Nor is the bleeding confined to the public sector. Many older companies also have defined benefit pension plans (often with retiree health benefits) that are on shaky ground. Although most companies have adopted defined contribution plans such as the 401(k) in the last 25 years, there is still a critical overhang of companies with defined benefit plans. Such plans are the liabilities of the firms rather than the property of the employees.

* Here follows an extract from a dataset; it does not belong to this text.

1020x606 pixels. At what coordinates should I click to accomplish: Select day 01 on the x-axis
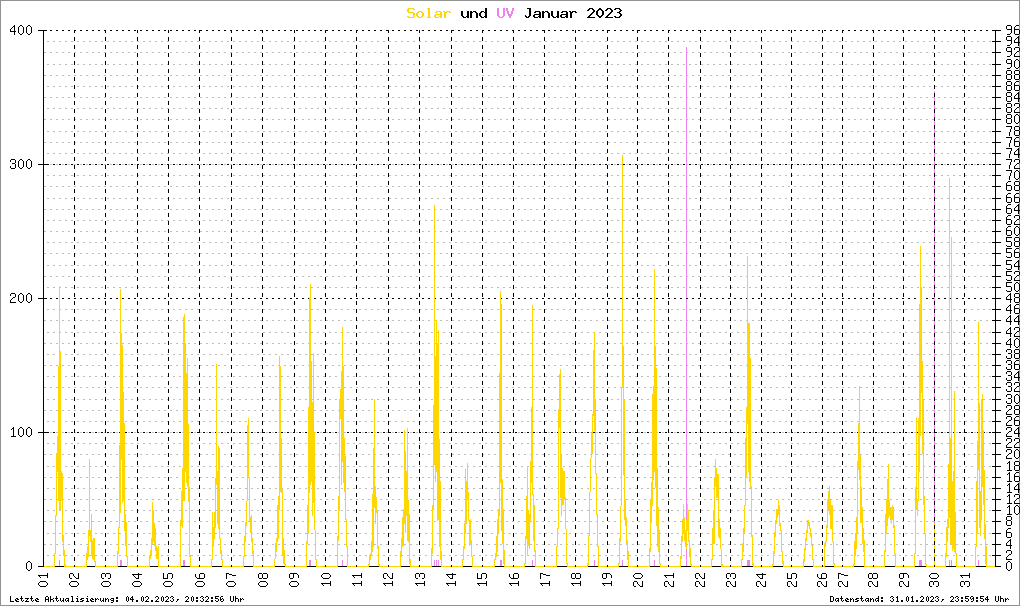coord(44,581)
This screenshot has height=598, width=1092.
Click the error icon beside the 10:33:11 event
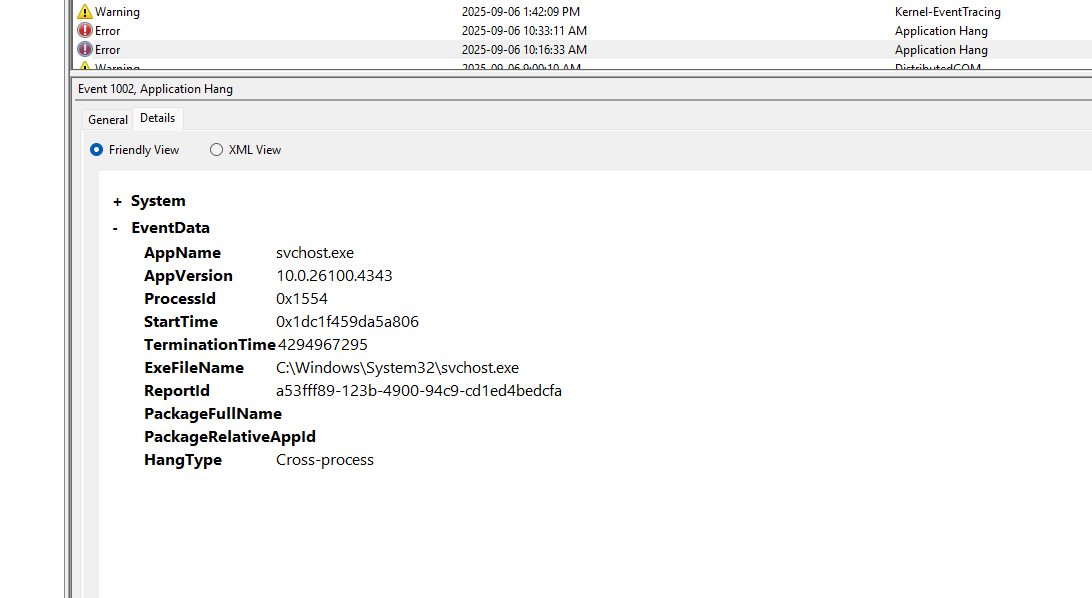coord(85,30)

These schemes are not in good shape: between 2002 and 2005, over 20 companies defaulted on their "pension plans of more than $100 million in size." Although insured by the Pension Benefit Guarantee Corporation (PBGC), the PBGC's premiums have not kept pace with the rate of defaults. The biggest recent pension default resulted from the bankruptcy of United Airlines, which took from 2002 to 2006 to work out. Furthermore, because the PBGC's maximum insured pension is $45,000, pilots who retired with pensions of $100,000 suffered serious cuts in their pension income. Americans might not count retired commercial airline pilots among the suffering, huddled masses of the world, but their loss is symptomatic of a systemic crisis. Indeed, Shultz and Shoven fear that the PBGC might need a taxpayer bailout!

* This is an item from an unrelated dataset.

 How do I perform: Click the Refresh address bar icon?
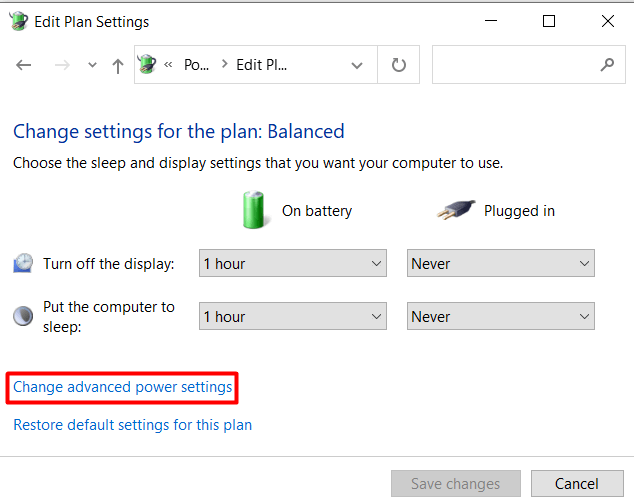[399, 65]
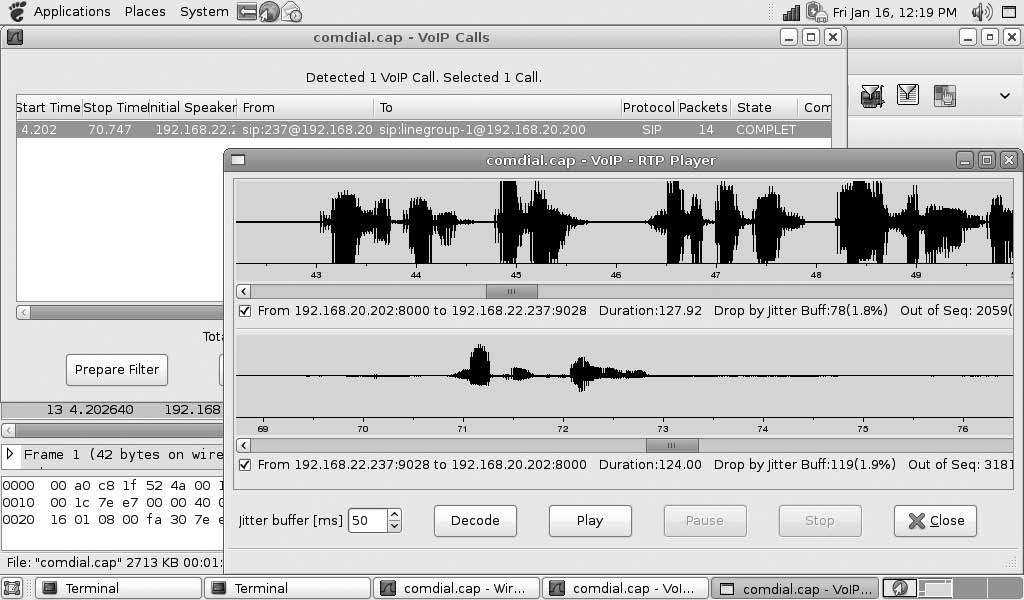
Task: Uncheck the stream from 192.168.22.237:9028 checkbox
Action: click(245, 465)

Remarkably and quite happily for their readers, Shultz and Shoven face this perfect fiscal storm with optimism, proposing solutions that restructure pensions without raising taxes. They note that while health care and pension liabilities form an increasing slice of the nation's fiscal pie, we have a number of methods to grow the entire pie (i.e., GDP). One benefit of our expensive, innovative health care is that people are aging better. When Social Security began in 1935, an average 65-year-old man could expect to live 12 more years, and a woman 13. In 2004, life expectancy at age 65 was 16 more years for men and 19 years for women. In fact, male life expectancy at age 65 has increased by one month per year for the last 30 years.

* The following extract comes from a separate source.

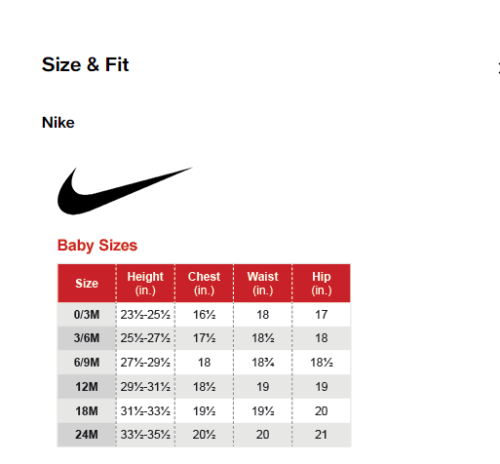This screenshot has height=464, width=500.
Task: Click the Nike swoosh logo
Action: (x=125, y=191)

Unfortunately, a major difficulty in addressing the crisis of unfunded liabilities is that Americans' savings rate is now close to zero, having steadily declined since the 1980s. Shultz and Shoven's most promising recommendations to solve the problem involve increasing older workers' participation in the labor force through public policies that give them an incentive to do so. Indeed, all the extra years of life gained in the last 70 years have been spent in retirement. And these folks are actually "younger" than the previous generation. When observed through the lens of health status, a 78-year-old woman in 2000 was the same age as a 69-year-old woman in 1940.
How can we motivate more seniors to work? Shultz and Shoven's best ideas include abolishing Social Security and Medicare payroll taxes (but not income taxes) for seniors who take employment, eliminating the surtax on Social Security income for seniors who stay on the job, and pushing the eligible age for Social Security past 67 as life expectancy continues to increase. There are plenty of other suggestions throughout the book, and I think they get only one wrong: allowing employed seniors to use Medicare, instead of their employers' private health benefits, as their primary health care payer. Although this would reduce a firm's relative cost of employing a senior, the flipside is that it is relatively more expensive to hire a younger person, thereby risking increased unemployment or decreased wages for that group.
One hopes that this compelling analysis by one of the nation's leading statesmen and an equally gifted scholar will finally cause our politicians to take heed.